“It’s about refusing, together, this supposedly reasonable and pragmatic idea according to which improving our world is absolutely impossible. To refuse to believe that what is is immutable,” writes Mélikah Abdelmoumen in Ordinary Commitments. As those who have read her moving story Twelve Years in France (2008) know, in which it was notably about the help she long offered to Roma families in Lyon, the author of Baldwin, Styron and I am not the type to be stopped by the supposed pragmatism of the Aquoibonists. In this brief but rich essay she pays homage to the women of her lineage, these anonymous people whose commitment is generally described as ordinary, even if there is never anything ordinary in this desire to make life sweeter. life of his neighbor.

Despite “all the reasons in the world that he would have/to stop/to give up”, as he wrote in his “Tango de Montréal”, Gérald Godin never stopped fighting for a world to come freed from the weight of injustice. A ubiquitous character in the cultural and political worlds of Quebec, the deputy-poet finally finds in Jonathan Livernois a biographer courageous enough to take on the gigantic task that the telling of a life which, even if it was interrupted, undoubtedly represented too early (55 years), seems to have contained several. To accomplish this colossal task, the professor from Laval University spoke with the man’s relatives, in addition to having been able to draw on his family archives and other unpublished documents.

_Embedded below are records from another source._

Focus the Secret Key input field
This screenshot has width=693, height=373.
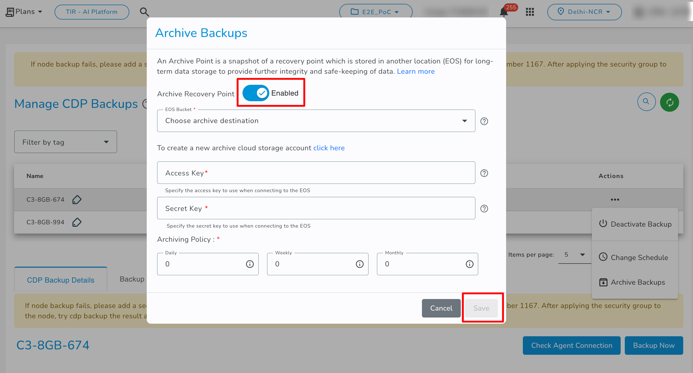click(x=316, y=208)
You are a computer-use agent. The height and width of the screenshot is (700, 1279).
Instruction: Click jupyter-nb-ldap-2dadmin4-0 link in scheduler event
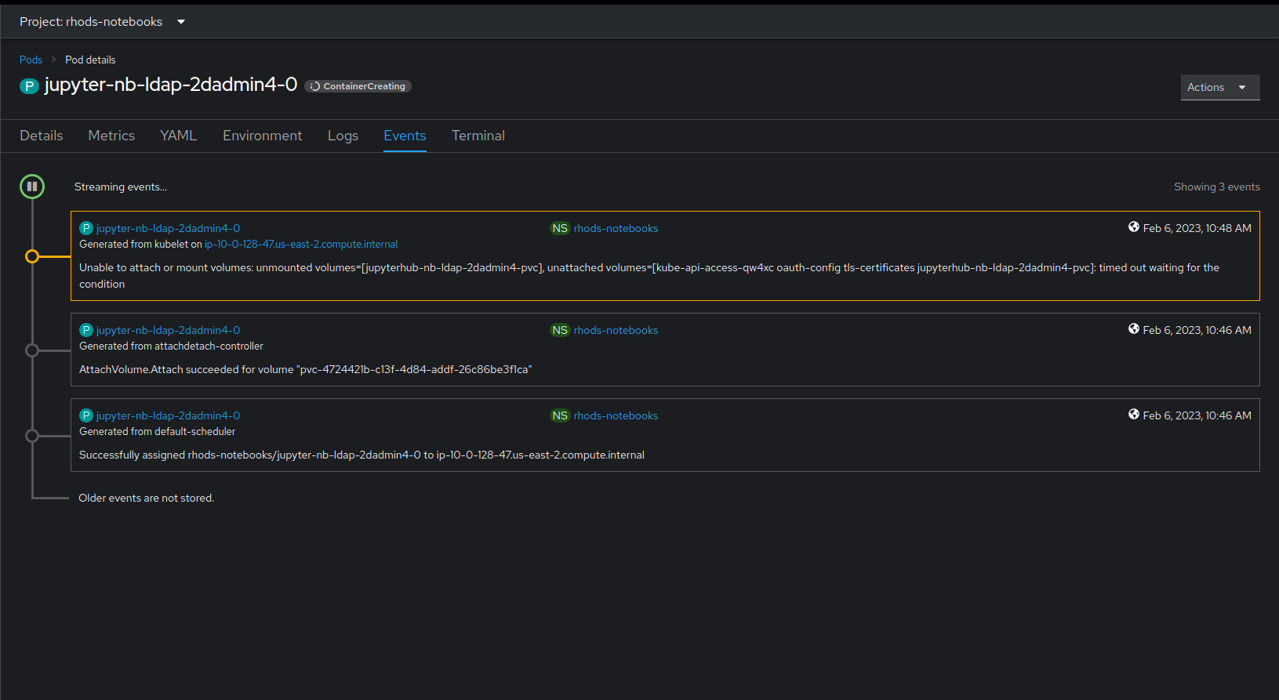point(168,415)
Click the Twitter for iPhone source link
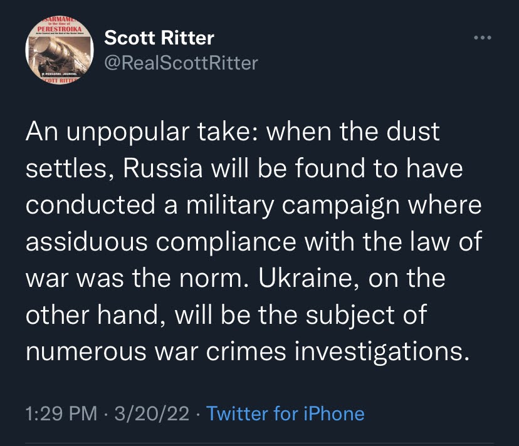This screenshot has width=519, height=446. point(285,413)
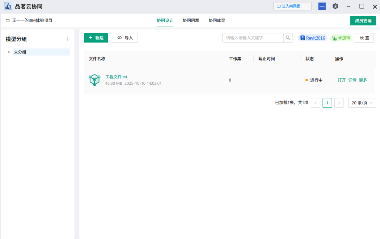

“Municipalities could become drivers for in-depth changes in areas as important as the climate crisis, access to culture, the integration of immigrants and the well-being of families,” Maxime Pedneaud-Jobin firmly believes. The problem, according to the former mayor of Gatineau and contributor to La Presse? Quebec cities are subject to a legal and fiscal framework worthy of a straitjacket, imposing too many constraints on their field of competence. A “hard-hitting” essay, we warn, driven by the hope of a reform that would allow municipal governments to speak on an equal footing with their provincial and federal counterparts.

In 2014, Florence-Agathe Dubé-Moreau’s life partner, a certain Laurent Duvernay-Tardif, was drafted by the Kansas City Chiefs. What the independent curator of contemporary art will discover, by going behind the scenes of this singular microsome, will profoundly change her “perspective on the impact of sport in the fight for gender equality”. In this “cultural and feminist chronicle on the professional sports industry”, the committed intellectual undermines the myths that stick to women evolving in an environment where, although they are less and less reduced to the strict role of spectators swooning or cheerleading, many stereotypes still die hard.

Sprawling, insightful, irreducible; Nicole Brossard’s work is among the most important in Quebec literature, prefiguring a formal hybridity that is flourishing more than ever among Generation Y and Z authors. Although her books rarely correspond to a single literary genre – essay always being a bit of a poem, the novel a bit of an essay, and so on – it is Nicole Brossard the essayist who celebrates this “sum which is both learned and delightful”, bringing together texts published by different brands over the years. Last 50 years. Translation, lesbianism, feminism, visual arts and cinema; this anthology developed by Chloé Savoie-Bernard and Karim Larose comes at the right time to mark the 80th birthday (November 27) of an architect of contemporary intellectual life.

What is the difference between a good musician and a very good musician? we asked jazzman Michel Donato in July 2022, as he prepared to celebrate his 80th birthday. “It’s like sport,” he replied. “There are hockey players and there is Maurice Richard. A very good musician, everything he does looks easy. When Lemieux outwits three guys, you feel like you could do it too. » The Maurice Richard of the double bass, who shared the stage with Bill Evans, Dizzy Gillespie and Oscar Peterson, in addition to accompanying Ginette Reno and Félix Leclerc in the studio, spoke for several years to the writer, host and jazzophile Stanley Péan, who signed this biography which is said to be worthy of a true novel.